__YOUR TASK__: Below is a listing; reproduce each line of it exactly.

__DATA SHOWN__:

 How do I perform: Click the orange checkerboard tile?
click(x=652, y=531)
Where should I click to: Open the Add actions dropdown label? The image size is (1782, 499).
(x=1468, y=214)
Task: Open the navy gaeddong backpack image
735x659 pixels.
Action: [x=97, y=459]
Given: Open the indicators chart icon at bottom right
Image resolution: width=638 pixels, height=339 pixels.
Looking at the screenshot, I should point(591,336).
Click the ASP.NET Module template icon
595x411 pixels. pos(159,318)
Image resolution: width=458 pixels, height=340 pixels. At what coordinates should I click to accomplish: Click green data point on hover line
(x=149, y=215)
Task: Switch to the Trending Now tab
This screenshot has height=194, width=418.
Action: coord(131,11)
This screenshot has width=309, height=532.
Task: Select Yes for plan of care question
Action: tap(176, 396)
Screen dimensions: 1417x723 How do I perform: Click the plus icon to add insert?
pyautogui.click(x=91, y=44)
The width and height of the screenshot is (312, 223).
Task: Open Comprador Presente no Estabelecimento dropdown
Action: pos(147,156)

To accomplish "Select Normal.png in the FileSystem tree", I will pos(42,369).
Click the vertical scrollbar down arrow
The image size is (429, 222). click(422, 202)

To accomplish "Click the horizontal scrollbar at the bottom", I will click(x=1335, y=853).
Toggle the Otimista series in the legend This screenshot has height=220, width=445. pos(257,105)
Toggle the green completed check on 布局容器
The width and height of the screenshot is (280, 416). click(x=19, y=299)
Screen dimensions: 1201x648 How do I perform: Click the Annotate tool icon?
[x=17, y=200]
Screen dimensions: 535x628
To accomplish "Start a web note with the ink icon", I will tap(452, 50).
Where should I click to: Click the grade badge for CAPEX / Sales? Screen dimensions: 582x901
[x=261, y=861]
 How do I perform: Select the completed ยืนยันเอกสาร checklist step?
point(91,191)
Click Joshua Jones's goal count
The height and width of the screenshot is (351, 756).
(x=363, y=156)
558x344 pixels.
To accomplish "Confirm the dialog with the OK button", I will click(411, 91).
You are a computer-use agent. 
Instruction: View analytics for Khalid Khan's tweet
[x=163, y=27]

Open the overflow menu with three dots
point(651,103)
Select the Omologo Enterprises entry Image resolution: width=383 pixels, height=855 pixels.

__THE ANSWER__:
 How do I perform: Click the orange checkerboard tile?
click(x=652, y=531)
Where should I click to: Open the Add actions dropdown label? The image size is (1782, 499).
(x=1468, y=214)
Task: Open the navy gaeddong backpack image
735x659 pixels.
Action: [x=97, y=459]
Given: Open the indicators chart icon at bottom right
Image resolution: width=638 pixels, height=339 pixels.
Looking at the screenshot, I should point(591,336).
Click the ASP.NET Module template icon
595x411 pixels. pos(159,318)
Image resolution: width=458 pixels, height=340 pixels. At what coordinates should I click to accomplish: Click green data point on hover line
(x=149, y=215)
Task: Switch to the Trending Now tab
This screenshot has height=194, width=418.
Action: coord(131,11)
This screenshot has width=309, height=532.
Task: Select Yes for plan of care question
Action: tap(176, 396)
Screen dimensions: 1417x723 How do I perform: Click the plus icon to add insert?
pyautogui.click(x=91, y=44)
The width and height of the screenshot is (312, 223).
Task: Open Comprador Presente no Estabelecimento dropdown
Action: pos(147,156)

To accomplish "Select Normal.png in the FileSystem tree", I will pos(42,369).
Click the vertical scrollbar down arrow
The image size is (429, 222). click(422, 202)

To accomplish "Click the horizontal scrollbar at the bottom", I will click(x=1335, y=853).
Toggle the Otimista series in the legend This screenshot has height=220, width=445. pos(257,105)
Toggle the green completed check on 布局容器
The width and height of the screenshot is (280, 416). click(x=19, y=299)
Screen dimensions: 1201x648 How do I perform: Click the Annotate tool icon?
[x=17, y=200]
Screen dimensions: 535x628
To accomplish "Start a web note with the ink icon", I will tap(452, 50).
Where should I click to: Click the grade badge for CAPEX / Sales? Screen dimensions: 582x901
[x=261, y=861]
 How do I perform: Select the completed ยืนยันเอกสาร checklist step?
point(91,191)
Click Joshua Jones's goal count
The height and width of the screenshot is (351, 756).
(x=363, y=156)
558x344 pixels.
To accomplish "Confirm the dialog with the OK button", I will click(411, 91).
You are a computer-use agent. 
Instruction: View analytics for Khalid Khan's tweet
[x=163, y=27]

Open the overflow menu with three dots
point(651,103)
Select the Omologo Enterprises entry Image resolution: width=383 pixels, height=855 pixels.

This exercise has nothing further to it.